YOUR OBJECTIVE »
Only lines holding the word "view" are wanted from the records; copy all of them.

━━━ EXTRACTED ENTRIES ━━━

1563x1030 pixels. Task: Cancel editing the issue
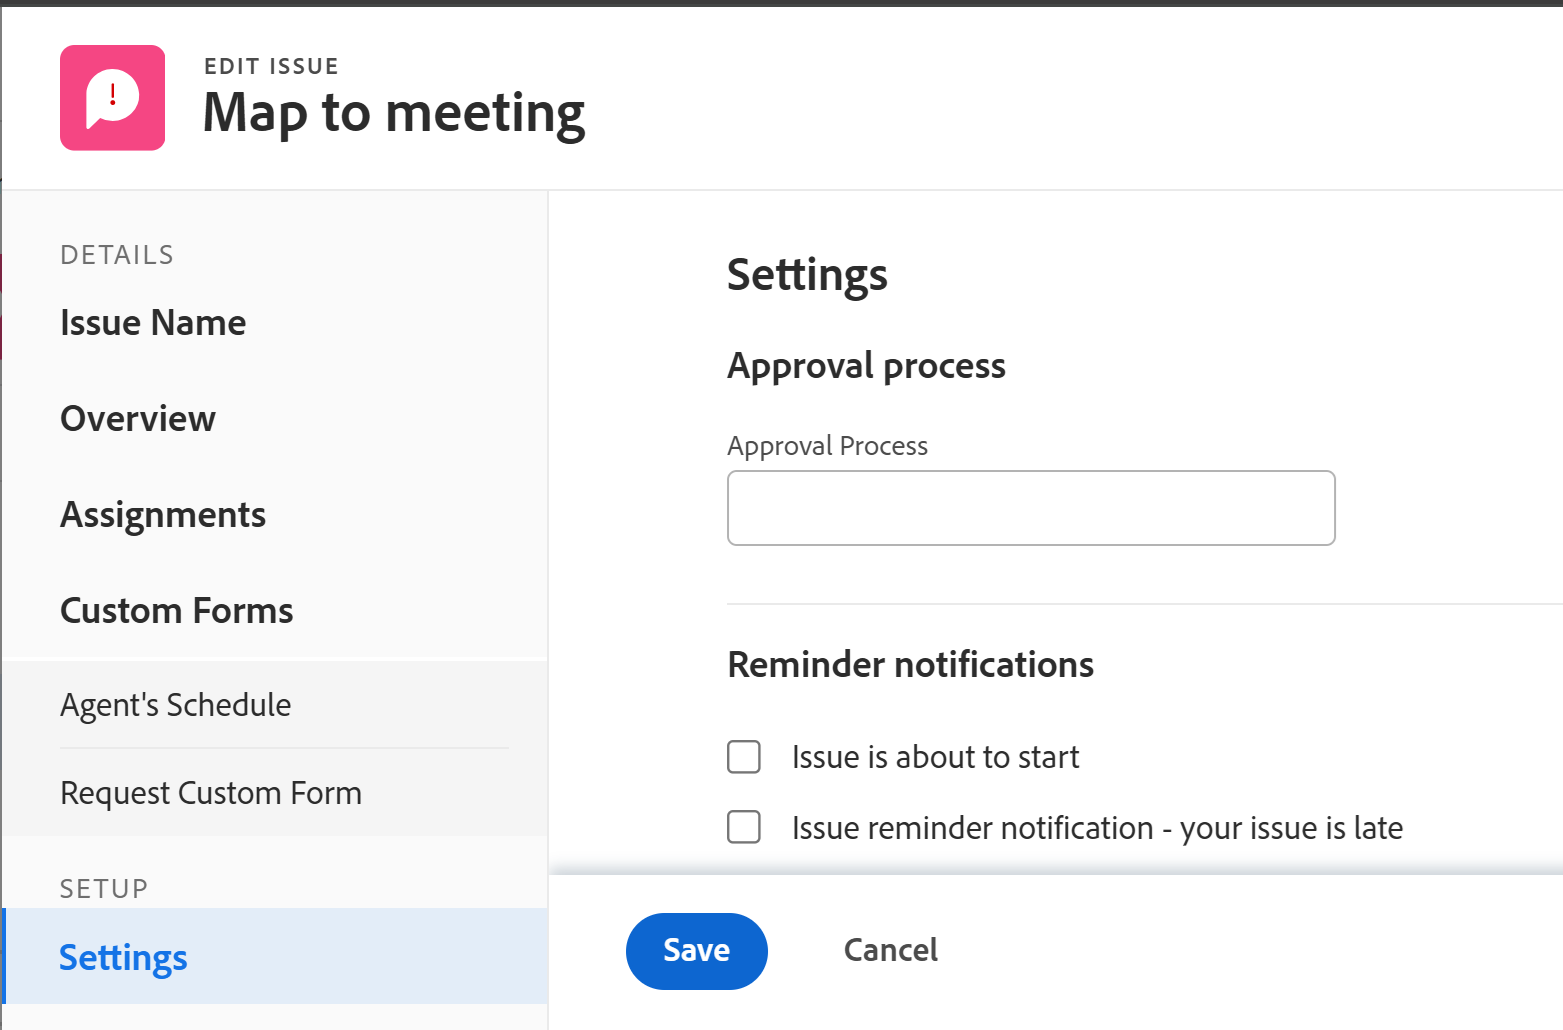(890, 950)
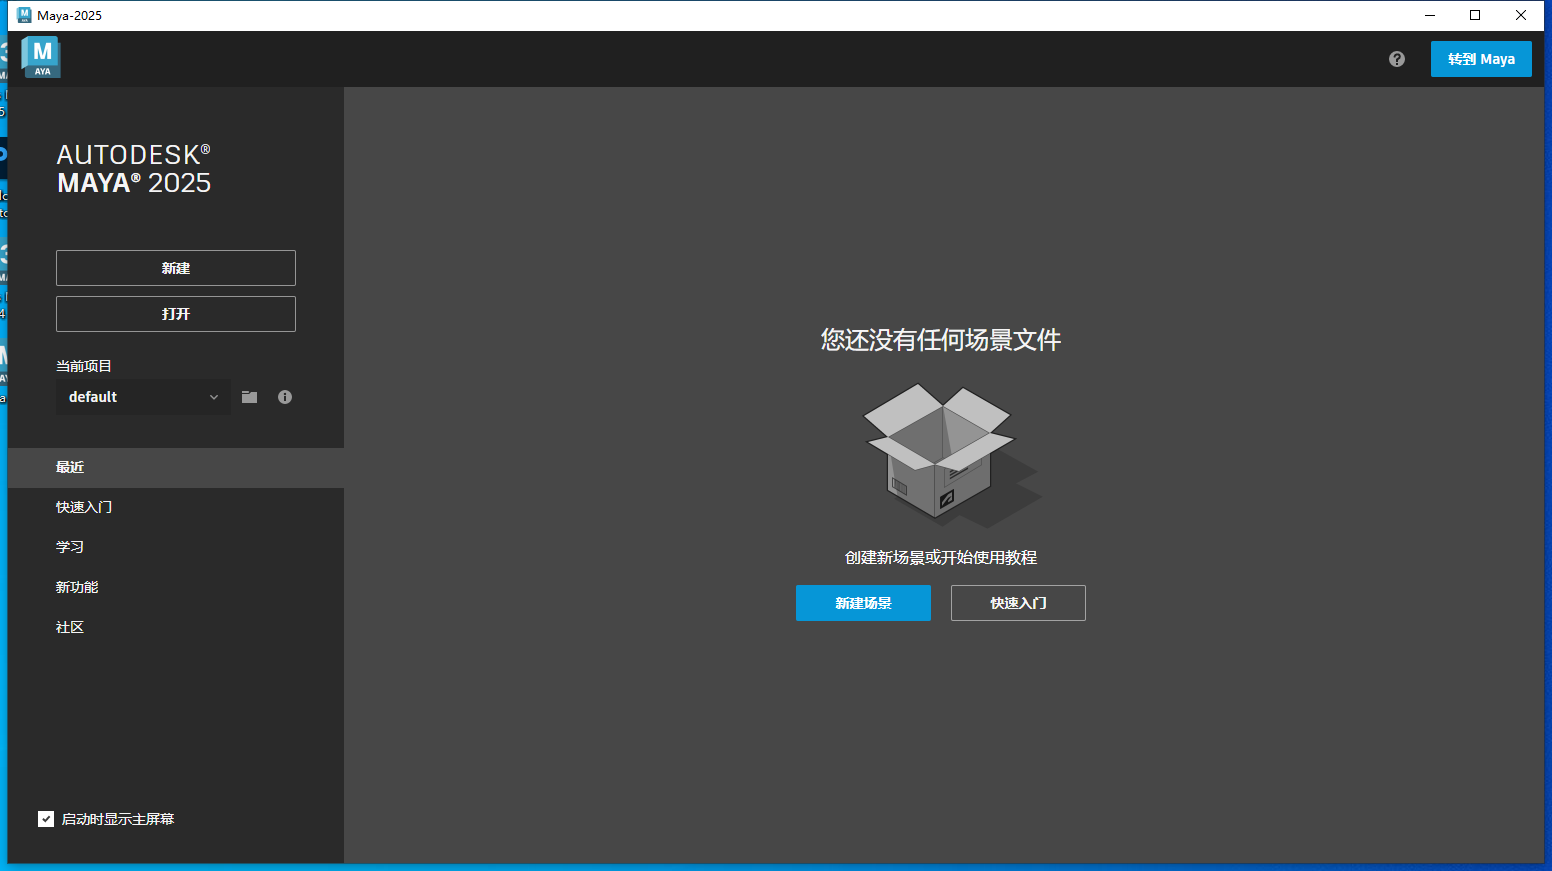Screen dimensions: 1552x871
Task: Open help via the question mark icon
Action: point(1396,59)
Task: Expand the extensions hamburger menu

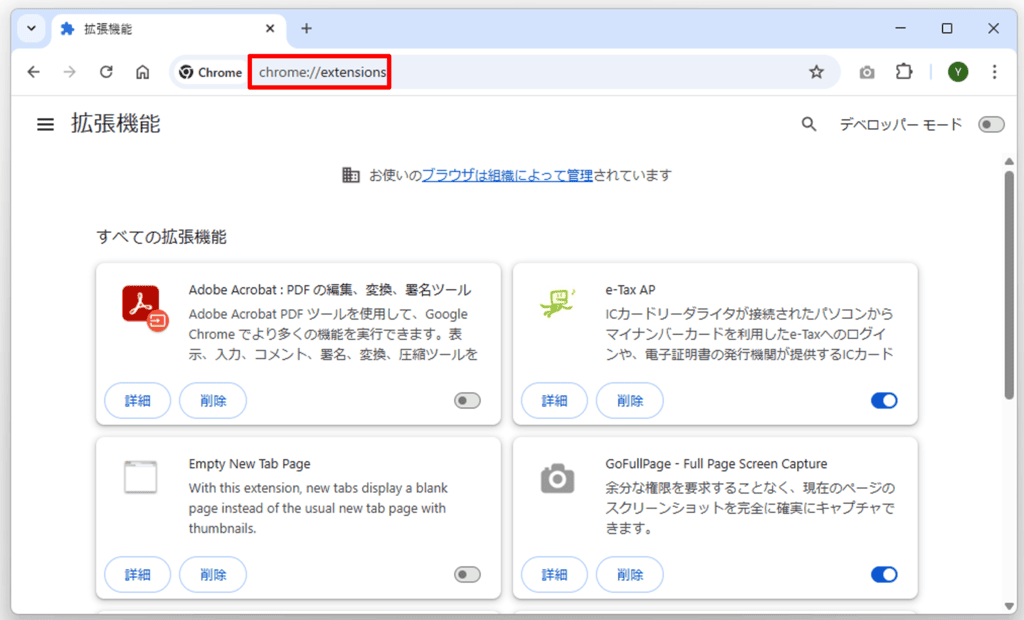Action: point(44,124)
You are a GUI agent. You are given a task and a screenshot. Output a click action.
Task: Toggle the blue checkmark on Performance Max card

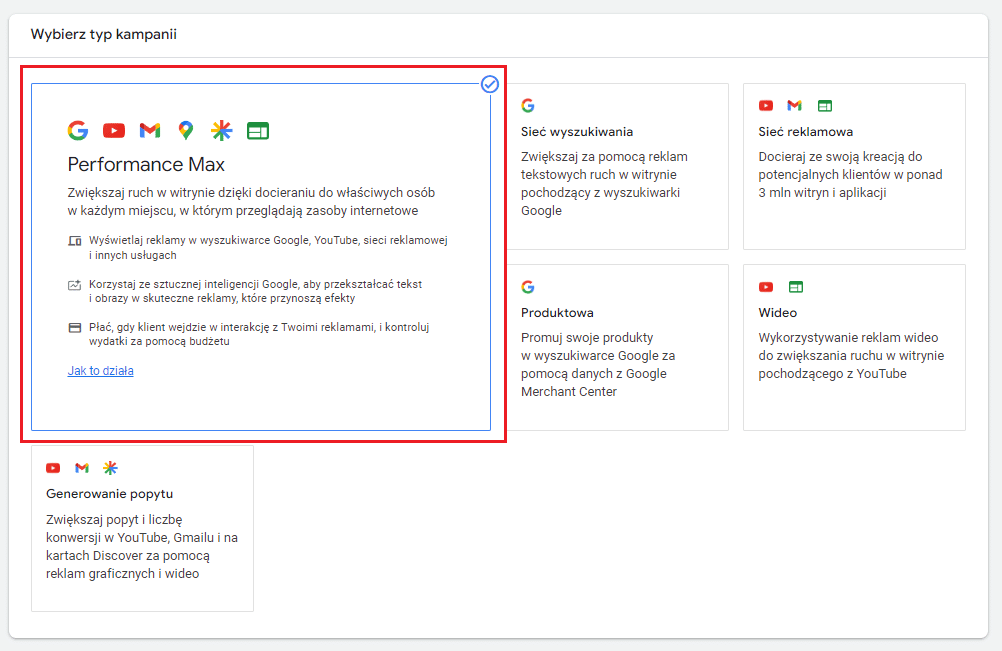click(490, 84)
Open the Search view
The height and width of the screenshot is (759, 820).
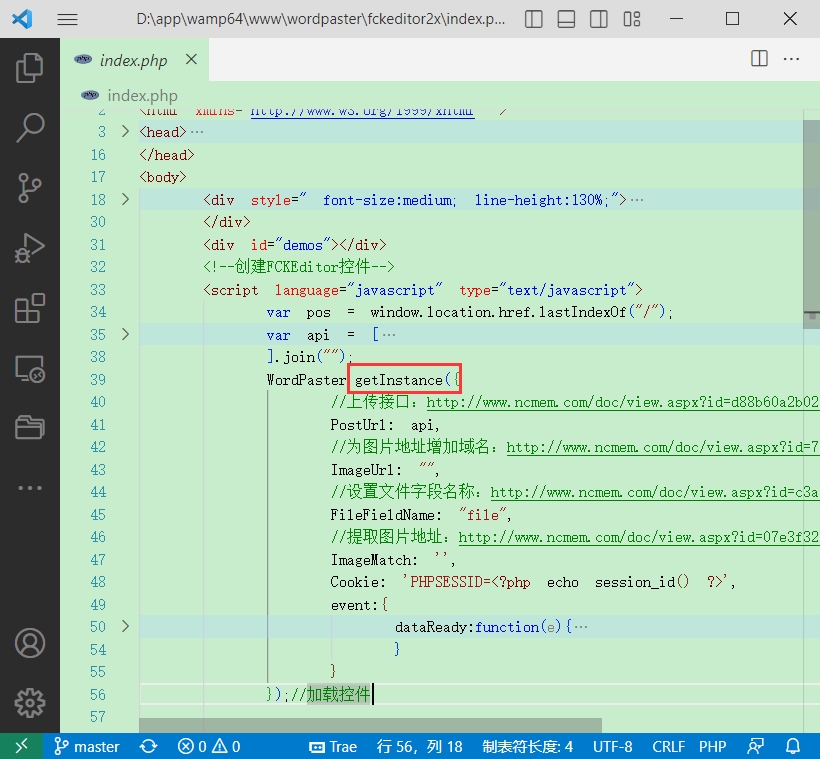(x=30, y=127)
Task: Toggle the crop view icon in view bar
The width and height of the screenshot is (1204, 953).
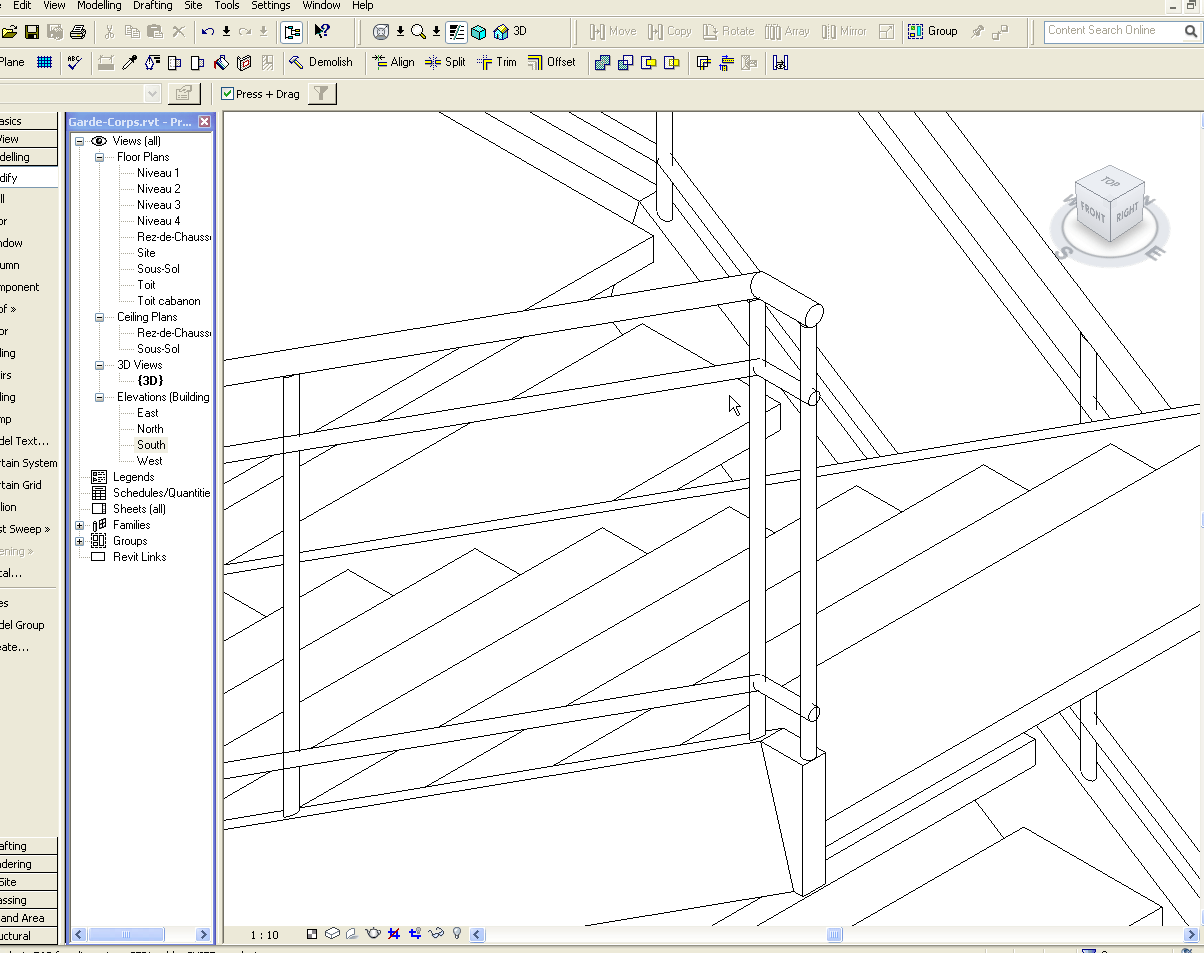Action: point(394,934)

━━━

ANSWER SECTION »
Open the Search view
Task: Toggle the crop view icon in view bar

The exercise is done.